Fig. 1 is a schematic structural diagram of an in-vehicle wireless charging device according to an embodiment of the present invention, including: on-vehicle wireless module 1 and with on-vehicle wireless module of charging passes through MP 52 of CAN bus connection, on-vehicle wireless module 1 that charges includes: a module body 11 and a wireless charging base 12 slidable in the module body, the module body 11 being connected with the MP 52, and the module body 11 being disposed within a center console; the wireless charging base 12 is slidable to the outside of the center console, and when the wireless charging base 12 is slid to the outside of the center console, the wireless charging base 12 is electrically connected with the module main body 11; the module body 11 charges the mobile terminal 3 through the wireless charging base 12 according to the control of the MP5, and feeds back a charging state through the MP 5. In this embodiment, the MP5 may be provided with a switch or a key connected to the module main body for controlling the wireless charging base to charge the mobile terminal, and when the switch or the key is turned on, the module main body charges the mobile terminal through the wireless base.

Specifically, as shown in fig. 2a, the module body 11 includes: the PCB comprises a PCB board 111, a rear cover plate 112, a first accommodating cabin 113 and a second accommodating cabin 114 isolated from the first accommodating cabin 113; the wireless charging base 12 slides in the first accommodation chamber 113; the PCB 111 is fixedly installed in the second accommodating chamber 114, the rear cover 112 is used for closing the second accommodating chamber 114, the rear cover 112 is provided with a first through hole 1121 for passing through a terminal 1111 of the PCB, and the terminal 1111 of the PCB is respectively connected to the MP5 and a power supply. It should be noted that, as shown in fig. 2a, the upper bulkhead of the second accommodating chamber 114 is provided with a screw column 1142, and the screw column 1142 is used for fixing the PCB, specifically, the PCB is fixed with the screw column 1142 by a screw; the bulkhead of the second receiving chamber 114 is further provided with a second through hole 1141 matched with the terminal of the PCB, the terminal 1111 of the PCB firstly passes through the second through hole 1141 and then passes through the first through hole 1121 on the rear cover plate 112, and then the terminal 1111 of the PCB is connected with the entire vehicle wiring harness (including the wiring harness of MP 5).

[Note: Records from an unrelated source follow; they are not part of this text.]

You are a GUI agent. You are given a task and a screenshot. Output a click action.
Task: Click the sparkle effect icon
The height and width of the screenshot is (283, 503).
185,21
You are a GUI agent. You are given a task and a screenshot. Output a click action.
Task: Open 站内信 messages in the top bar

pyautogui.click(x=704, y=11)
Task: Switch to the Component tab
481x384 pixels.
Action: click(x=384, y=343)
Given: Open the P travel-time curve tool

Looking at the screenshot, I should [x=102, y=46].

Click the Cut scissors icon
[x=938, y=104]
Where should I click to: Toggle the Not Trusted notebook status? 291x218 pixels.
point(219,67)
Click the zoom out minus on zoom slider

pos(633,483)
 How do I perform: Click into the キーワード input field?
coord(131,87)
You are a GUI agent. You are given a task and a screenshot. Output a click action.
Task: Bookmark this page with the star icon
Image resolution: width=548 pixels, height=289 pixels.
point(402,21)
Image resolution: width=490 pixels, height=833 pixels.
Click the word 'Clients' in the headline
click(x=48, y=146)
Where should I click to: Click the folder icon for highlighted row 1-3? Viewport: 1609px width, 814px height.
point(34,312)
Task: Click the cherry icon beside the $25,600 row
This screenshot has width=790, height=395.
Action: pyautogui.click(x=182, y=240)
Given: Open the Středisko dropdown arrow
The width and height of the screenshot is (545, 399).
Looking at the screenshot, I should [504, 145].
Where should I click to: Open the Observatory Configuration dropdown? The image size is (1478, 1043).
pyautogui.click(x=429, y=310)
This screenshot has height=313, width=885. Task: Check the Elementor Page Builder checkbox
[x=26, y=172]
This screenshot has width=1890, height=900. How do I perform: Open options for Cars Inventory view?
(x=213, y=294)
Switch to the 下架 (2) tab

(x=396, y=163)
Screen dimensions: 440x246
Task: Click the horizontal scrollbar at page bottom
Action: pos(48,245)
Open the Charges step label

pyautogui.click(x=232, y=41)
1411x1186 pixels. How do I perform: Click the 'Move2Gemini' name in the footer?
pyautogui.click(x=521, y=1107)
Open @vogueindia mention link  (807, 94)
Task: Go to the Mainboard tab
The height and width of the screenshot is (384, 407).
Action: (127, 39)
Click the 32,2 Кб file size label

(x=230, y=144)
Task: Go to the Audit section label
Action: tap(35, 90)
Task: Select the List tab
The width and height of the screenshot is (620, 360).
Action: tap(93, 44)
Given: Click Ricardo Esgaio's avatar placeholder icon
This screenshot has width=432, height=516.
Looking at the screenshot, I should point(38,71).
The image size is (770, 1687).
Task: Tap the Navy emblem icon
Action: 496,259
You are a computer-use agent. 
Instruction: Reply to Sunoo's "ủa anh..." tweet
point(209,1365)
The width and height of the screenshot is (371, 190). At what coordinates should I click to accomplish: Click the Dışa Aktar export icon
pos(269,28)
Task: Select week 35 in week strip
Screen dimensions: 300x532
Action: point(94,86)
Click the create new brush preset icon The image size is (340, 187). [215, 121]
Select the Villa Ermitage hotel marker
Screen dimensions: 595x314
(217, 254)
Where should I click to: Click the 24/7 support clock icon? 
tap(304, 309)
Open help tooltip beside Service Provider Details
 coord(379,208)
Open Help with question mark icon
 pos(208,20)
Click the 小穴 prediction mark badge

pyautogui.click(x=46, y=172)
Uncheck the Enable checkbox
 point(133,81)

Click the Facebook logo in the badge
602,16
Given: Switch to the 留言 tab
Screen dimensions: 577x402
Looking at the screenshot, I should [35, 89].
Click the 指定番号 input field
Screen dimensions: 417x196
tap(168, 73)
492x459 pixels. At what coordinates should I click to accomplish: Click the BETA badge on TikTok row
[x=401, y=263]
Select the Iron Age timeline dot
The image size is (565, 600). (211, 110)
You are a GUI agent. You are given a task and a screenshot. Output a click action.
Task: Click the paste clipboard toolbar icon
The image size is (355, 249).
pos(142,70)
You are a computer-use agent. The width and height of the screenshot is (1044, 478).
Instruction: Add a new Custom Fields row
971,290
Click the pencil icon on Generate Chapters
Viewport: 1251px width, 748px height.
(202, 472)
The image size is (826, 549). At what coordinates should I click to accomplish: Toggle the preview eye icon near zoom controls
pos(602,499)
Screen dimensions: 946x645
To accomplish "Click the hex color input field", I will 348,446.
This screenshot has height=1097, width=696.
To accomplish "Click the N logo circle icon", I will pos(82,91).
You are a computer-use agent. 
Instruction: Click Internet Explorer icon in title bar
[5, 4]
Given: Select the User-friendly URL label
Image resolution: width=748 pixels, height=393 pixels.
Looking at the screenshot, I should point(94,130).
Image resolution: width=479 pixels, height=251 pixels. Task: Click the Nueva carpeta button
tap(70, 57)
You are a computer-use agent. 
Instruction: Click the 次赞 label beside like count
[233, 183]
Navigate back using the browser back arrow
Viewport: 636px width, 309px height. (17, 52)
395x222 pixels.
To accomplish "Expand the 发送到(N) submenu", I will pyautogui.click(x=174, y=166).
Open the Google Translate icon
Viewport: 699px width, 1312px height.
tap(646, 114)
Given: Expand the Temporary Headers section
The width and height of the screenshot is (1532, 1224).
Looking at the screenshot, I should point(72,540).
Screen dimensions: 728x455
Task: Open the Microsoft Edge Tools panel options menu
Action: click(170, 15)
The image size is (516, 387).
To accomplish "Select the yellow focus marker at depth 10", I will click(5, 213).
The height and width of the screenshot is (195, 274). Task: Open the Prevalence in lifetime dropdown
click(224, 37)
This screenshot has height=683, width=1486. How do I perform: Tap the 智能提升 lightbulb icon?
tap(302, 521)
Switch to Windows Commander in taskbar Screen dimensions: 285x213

It should be noted that the rear cover plate 112 may be an L-shaped plate, a portion of the L-shaped plate is used for sealing the second receiving chamber 114, another portion of the L-shaped plate is used for sealing one end of the first receiving chamber 113, and the first through hole 1121 is located on another portion of the L-shaped plate.

Further, as shown in fig. 2b, a third through hole 1143 is further formed in the upper bulkhead of the second accommodating chamber 114, inverted trapezoidal sliding grooves 1131 are formed in the left and right bulkheads of the first accommodating chamber, a metal limit stopper 1132 is arranged at the front end of each inverted trapezoidal sliding groove, and one end of each metal limit stopper 1132 passes through the third through hole 1143 and is connected to the PCB; be provided with slidable metal slider 1133 on the trapezoidal spout 1131 that falls, metal slider 1133 with wireless charging base 12 passes through metal pin hub connection, wireless charging base 12 is in slide in the first holding cabin 113 and drive metal slider 1133 is in move on the trapezoidal spout 1131 that falls, work as metal slider 1133 with when metal limit stop 1132 offsets, PCB board 111 passes through metal limit stop 1132 with wireless charging base 12 electricity is connected, and wireless charging base 12 slides to when the central control platform is outside, wireless charging base is in the central control platform outside can wind metal pin hub overturns from top to bottom. It should be noted that, the first accommodation cabin 113 may be a rectangular cavity, an inverted trapezoidal sliding groove 1131 is disposed on each of the left and right sides of the rectangular cavity, the rear end of the inverted trapezoidal sliding groove 1131 is open, a metal limit stop 1132 is disposed at the front end of the inverted trapezoidal sliding groove, the metal slider 1133 is assembled from the rear end of the inverted trapezoidal sliding groove 1131, and can slide back and forth in the inverted trapezoidal sliding groove 1131, and the sliding stroke is from the rear end to the metal limit stop 1132 at the front end. Metal slider 1133 packs into from module main part 11 rear end and falls trapezoidal spout 1131, and upset support 121 packs into from module main part 11 front end, and metal slider 1133 is connected through metal pin axle with upset support 121, and after upset support 121 was connected with the metal slider, when metal slider 1133 slided module main part front end and metal limit stop 1132 and collided mutually, upset support 121 realized overturning from top to bottom around metal pin axle.

Specifically, as shown in fig. 3, the wireless charging base 12 includes: the overturning bracket 121, the charging coil 122 and the copper sheet 123; a groove 1211 is formed at the bottom of the overturning bracket 121, and the charging coil is attached to the groove 1211; the copper sheet 123 is located at the front end of the bottom of the turning support 121 and is electrically connected with the charging coil 122, and the copper sheet 123 is connected with the metal pin shaft.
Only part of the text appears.